Thanks for the question! First, a side note for other readers of the LRB: this post refers to a page number in an older version of the LRB. In the current version, this question is on page 347
Ok, that aside, let's look at your question. As I discuss in the text, answers (A) and (C) are both similar in how they operate, so it's not surprising that if one attracted you, then the other did as well
In this argument, however, these two answers aren't assumptions because they address an issue that is outside the relationship being discussed in the argument.
In the argument, the author concludes that depression causes glasses to be worn (which I diagrammed out as Depression
Glasses ). At that point, the author is concluding that nothing else causes the the wearing of glasses, that the info is correct, and that it's not reversed. Answer choice (E) helps out because it confirms that the relationship isn't reversed (in other words, that the wearing of glasses doesn't cause depression).
But what about (A) and (C)? Let's look at (A), which states that depression isn't an organic condition of the body. Is that something the author assumes? No. The author concludes that depression causes the wearing of glasses, but the author never addresses what caused the depression in the first place. From the author's statements, it doesn't matter if it's an organic condition or not; the author is only worried about what happens once someone has
depression (they wear glasses) and not what caused the depression in the first place.
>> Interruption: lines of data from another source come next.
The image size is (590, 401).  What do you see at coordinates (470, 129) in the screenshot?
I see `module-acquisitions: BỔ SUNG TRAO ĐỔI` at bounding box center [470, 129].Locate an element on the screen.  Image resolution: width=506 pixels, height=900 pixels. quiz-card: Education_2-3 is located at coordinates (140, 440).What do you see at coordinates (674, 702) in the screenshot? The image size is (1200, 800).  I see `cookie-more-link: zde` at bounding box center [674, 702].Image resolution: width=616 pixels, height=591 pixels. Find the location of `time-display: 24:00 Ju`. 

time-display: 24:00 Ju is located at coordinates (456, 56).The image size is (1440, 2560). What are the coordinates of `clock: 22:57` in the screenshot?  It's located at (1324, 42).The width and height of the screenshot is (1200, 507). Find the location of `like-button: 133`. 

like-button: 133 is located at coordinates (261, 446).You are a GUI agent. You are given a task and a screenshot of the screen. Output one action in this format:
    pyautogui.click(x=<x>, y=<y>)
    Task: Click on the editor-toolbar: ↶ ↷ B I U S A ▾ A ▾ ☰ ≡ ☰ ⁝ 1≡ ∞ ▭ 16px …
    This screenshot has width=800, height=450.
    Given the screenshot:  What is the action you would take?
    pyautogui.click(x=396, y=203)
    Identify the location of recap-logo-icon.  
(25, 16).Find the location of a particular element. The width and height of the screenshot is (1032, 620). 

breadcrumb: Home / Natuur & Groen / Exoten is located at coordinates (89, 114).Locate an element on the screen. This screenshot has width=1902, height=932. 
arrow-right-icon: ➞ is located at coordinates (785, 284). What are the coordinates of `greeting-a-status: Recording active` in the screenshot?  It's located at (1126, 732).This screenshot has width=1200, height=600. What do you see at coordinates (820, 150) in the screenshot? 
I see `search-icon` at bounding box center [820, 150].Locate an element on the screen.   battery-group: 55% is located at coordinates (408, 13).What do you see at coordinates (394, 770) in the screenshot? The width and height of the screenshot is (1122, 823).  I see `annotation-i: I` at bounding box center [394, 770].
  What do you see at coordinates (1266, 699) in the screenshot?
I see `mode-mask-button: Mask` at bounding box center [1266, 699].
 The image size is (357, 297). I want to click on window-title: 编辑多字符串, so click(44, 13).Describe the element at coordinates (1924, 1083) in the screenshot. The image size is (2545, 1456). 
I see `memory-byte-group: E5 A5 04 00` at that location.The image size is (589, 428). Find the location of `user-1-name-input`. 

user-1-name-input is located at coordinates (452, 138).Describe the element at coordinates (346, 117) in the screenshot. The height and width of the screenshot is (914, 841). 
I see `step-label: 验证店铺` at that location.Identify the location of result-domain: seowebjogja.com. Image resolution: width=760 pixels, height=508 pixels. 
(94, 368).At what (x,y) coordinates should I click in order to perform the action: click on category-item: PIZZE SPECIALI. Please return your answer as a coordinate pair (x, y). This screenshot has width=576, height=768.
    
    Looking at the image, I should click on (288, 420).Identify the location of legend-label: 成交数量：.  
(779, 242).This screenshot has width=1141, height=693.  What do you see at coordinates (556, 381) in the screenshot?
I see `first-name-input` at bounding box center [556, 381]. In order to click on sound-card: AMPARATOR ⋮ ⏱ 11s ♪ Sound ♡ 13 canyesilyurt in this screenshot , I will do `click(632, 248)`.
With (C), we have the same type of issue, although it is broader. (C) states that depression has a lot of causes, including some that are reasonable. But again, the author isn't addressing why people became depressed in the first place; the author is concerned about what happened once they were
To analogize, it's like a friend of your making an argument that war causes people to die. Answer choice (A) would say something like, "War is sometimes caused by natural conditions in a country." Is that a point assumed by your friend? No way to know, right? For (C), the answer would be that "War is caused by many things, some of which are reasonable." Is that an assumption of your friend's argument? No, because your friend is just talking about how war kills people, not what causes war. In the same way, (A) and (C) address issues that are "before" or prior to what the argument is about.
Please let me know if that helps. Thanks!